### Dataset extract
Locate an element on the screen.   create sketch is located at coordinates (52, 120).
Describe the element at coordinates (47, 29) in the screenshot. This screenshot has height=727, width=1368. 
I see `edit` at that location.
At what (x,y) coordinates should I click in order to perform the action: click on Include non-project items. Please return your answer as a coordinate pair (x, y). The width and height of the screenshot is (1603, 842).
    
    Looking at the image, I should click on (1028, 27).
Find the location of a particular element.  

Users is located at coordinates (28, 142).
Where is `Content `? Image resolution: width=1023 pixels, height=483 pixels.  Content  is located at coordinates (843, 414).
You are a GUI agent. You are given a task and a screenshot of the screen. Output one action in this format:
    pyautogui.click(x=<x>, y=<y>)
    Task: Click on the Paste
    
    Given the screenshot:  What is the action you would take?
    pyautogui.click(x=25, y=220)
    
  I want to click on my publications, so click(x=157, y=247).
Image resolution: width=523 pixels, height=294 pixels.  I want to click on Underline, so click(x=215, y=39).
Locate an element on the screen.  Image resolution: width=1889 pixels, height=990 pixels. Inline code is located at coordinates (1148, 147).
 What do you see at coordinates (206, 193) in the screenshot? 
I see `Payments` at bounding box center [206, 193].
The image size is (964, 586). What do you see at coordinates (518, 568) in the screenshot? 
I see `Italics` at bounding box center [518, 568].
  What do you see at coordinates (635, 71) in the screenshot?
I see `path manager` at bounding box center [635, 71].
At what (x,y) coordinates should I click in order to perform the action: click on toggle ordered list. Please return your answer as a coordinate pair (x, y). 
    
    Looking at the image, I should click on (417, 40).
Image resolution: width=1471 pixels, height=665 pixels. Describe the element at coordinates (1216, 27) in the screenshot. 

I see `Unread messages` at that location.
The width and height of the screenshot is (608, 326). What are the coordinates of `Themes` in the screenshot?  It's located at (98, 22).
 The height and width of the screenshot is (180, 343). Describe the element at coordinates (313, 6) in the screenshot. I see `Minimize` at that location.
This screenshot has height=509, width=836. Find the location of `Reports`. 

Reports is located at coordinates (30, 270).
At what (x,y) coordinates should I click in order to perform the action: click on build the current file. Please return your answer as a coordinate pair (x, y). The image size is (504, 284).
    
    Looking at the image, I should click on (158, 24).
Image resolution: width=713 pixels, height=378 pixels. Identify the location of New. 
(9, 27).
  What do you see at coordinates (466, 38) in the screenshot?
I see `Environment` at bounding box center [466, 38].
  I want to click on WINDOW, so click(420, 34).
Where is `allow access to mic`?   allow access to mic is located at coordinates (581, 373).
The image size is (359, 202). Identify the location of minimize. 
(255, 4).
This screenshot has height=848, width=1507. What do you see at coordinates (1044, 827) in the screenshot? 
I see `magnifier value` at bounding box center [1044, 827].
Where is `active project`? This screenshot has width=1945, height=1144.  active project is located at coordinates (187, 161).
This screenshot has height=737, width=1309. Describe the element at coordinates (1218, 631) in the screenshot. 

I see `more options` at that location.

### Your instructions
Reproduce the entries above verbatim, starting at the line that contains "coordinates (843, 414)." and ending after the line that contains "Reports is located at coordinates (30, 270).".

### Exercise answer
Where is `Content `? Image resolution: width=1023 pixels, height=483 pixels.  Content  is located at coordinates (843, 414).
You are a GUI agent. You are given a task and a screenshot of the screen. Output one action in this format:
    pyautogui.click(x=<x>, y=<y>)
    Task: Click on the Paste
    
    Given the screenshot:  What is the action you would take?
    pyautogui.click(x=25, y=220)
    
  I want to click on my publications, so click(x=157, y=247).
Image resolution: width=523 pixels, height=294 pixels.  I want to click on Underline, so click(x=215, y=39).
Locate an element on the screen.  Image resolution: width=1889 pixels, height=990 pixels. Inline code is located at coordinates (1148, 147).
 What do you see at coordinates (206, 193) in the screenshot? 
I see `Payments` at bounding box center [206, 193].
The image size is (964, 586). What do you see at coordinates (518, 568) in the screenshot? 
I see `Italics` at bounding box center [518, 568].
  What do you see at coordinates (635, 71) in the screenshot?
I see `path manager` at bounding box center [635, 71].
At what (x,y) coordinates should I click in order to perform the action: click on toggle ordered list. Please return your answer as a coordinate pair (x, y). 
    
    Looking at the image, I should click on (417, 40).
Image resolution: width=1471 pixels, height=665 pixels. Describe the element at coordinates (1216, 27) in the screenshot. 

I see `Unread messages` at that location.
The width and height of the screenshot is (608, 326). What are the coordinates of `Themes` in the screenshot?  It's located at (98, 22).
 The height and width of the screenshot is (180, 343). Describe the element at coordinates (313, 6) in the screenshot. I see `Minimize` at that location.
This screenshot has height=509, width=836. Find the location of `Reports`. 

Reports is located at coordinates (30, 270).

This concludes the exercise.